While other countries are debating and hesitating about spending on public transport, the Swiss Federal Council opened consultations on its next program of long-term rail investment in June 2022. Perspektive Bahn 2050 is a detailed set of proposals with a clear focus on the development of short- and medium-haul passenger services to promote a car shift.

Improving the existing network to create additional capacity will take precedence over more large infrastructure projects. Transport Minister Simonetta Sommaruga says: “It’s not about saving a few minutes on a main route like Zurich-Bern. The track is already unbeatable on those types of sections.

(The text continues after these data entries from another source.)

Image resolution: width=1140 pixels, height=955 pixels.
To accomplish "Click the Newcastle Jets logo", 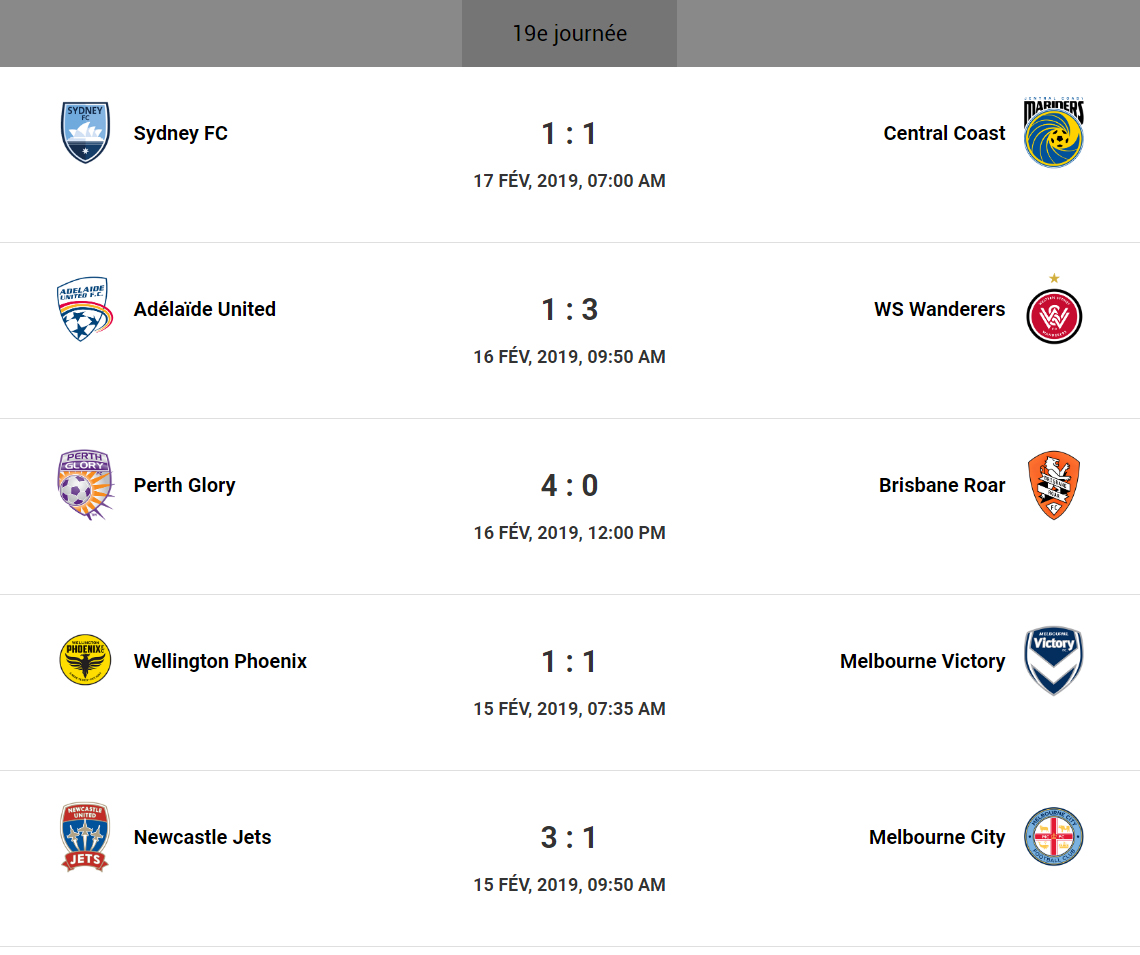I will (85, 837).
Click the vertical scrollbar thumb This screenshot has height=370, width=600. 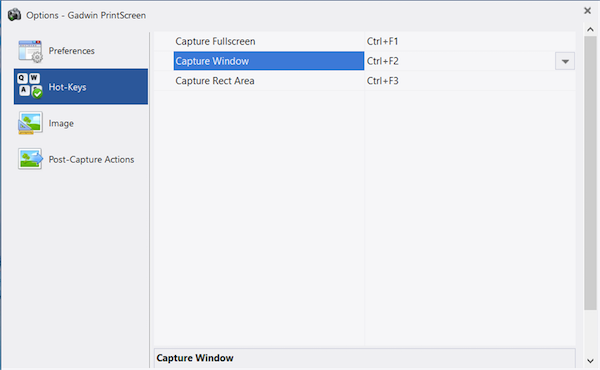(x=590, y=173)
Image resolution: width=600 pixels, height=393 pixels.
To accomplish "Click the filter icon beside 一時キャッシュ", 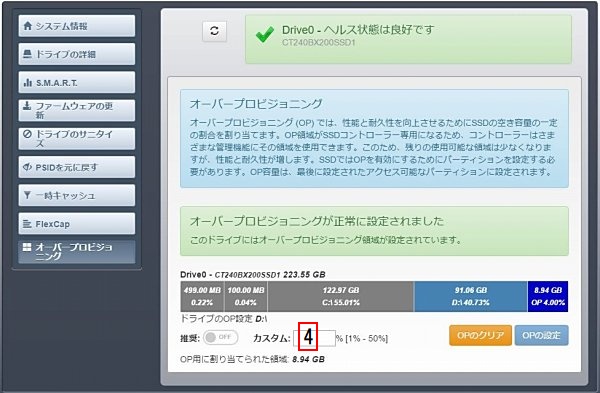I will (27, 195).
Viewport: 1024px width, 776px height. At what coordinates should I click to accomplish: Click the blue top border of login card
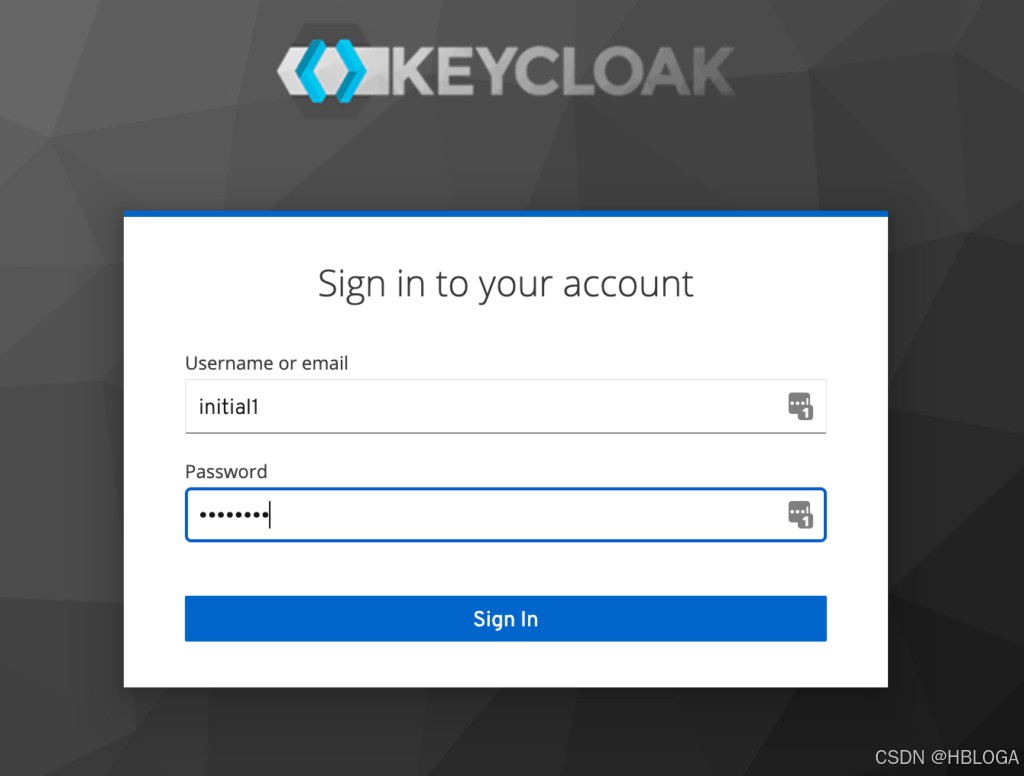505,214
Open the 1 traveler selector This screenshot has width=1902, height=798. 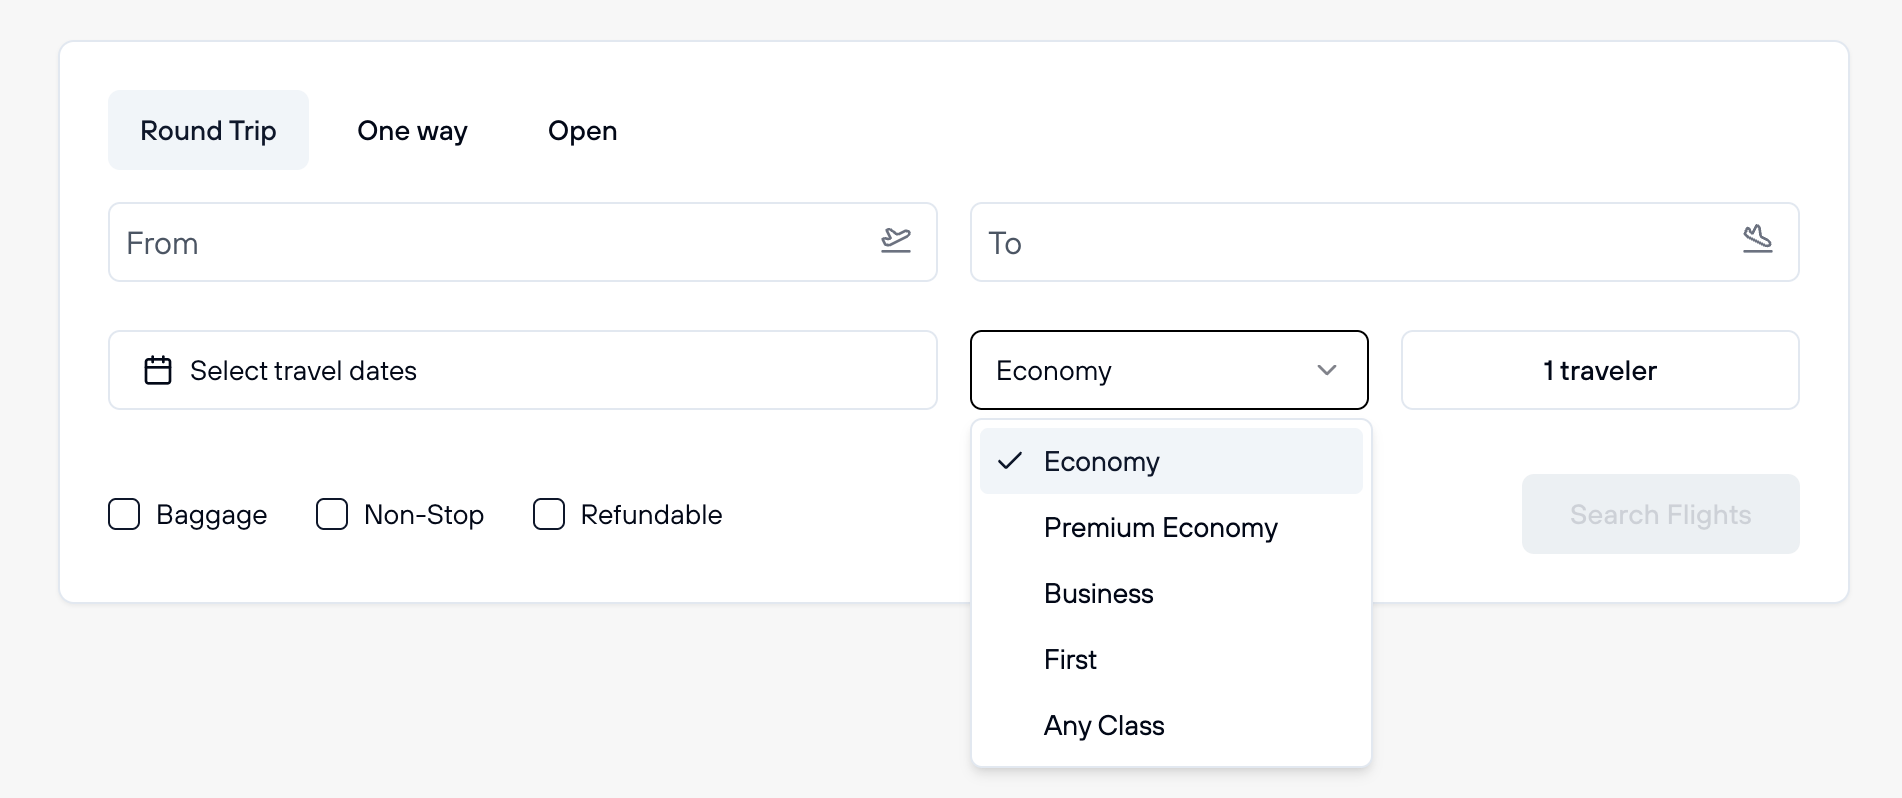pos(1599,370)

Rather, it’s about extending where the track has lagged.”

The goals of the plan, which is expected to be enacted by 2026, include increasing annual use of public transport from 26 billion passenger kilometers to 38 billion passenger kilometers by 2050, increasing rail’s share of passenger and freight markets “significantly” and ensure that rail services are even more closely integrated with other modes of transport to provide greater mobility for all.

Critics often cite Switzerland’s smaller population and relatively short distances compared to countries like the UK and Germany, arguing that it would be impossible to create similar integrated public transport networks in larger countries.

It is true that the Swiss have built something ideally suited to their geography, culture and population density, but whatever the arguments elsewhere may be, the RhB’s incredible performance on October 29 is a hugely impressive demonstration of the Swiss capabilities of world class in railway technology.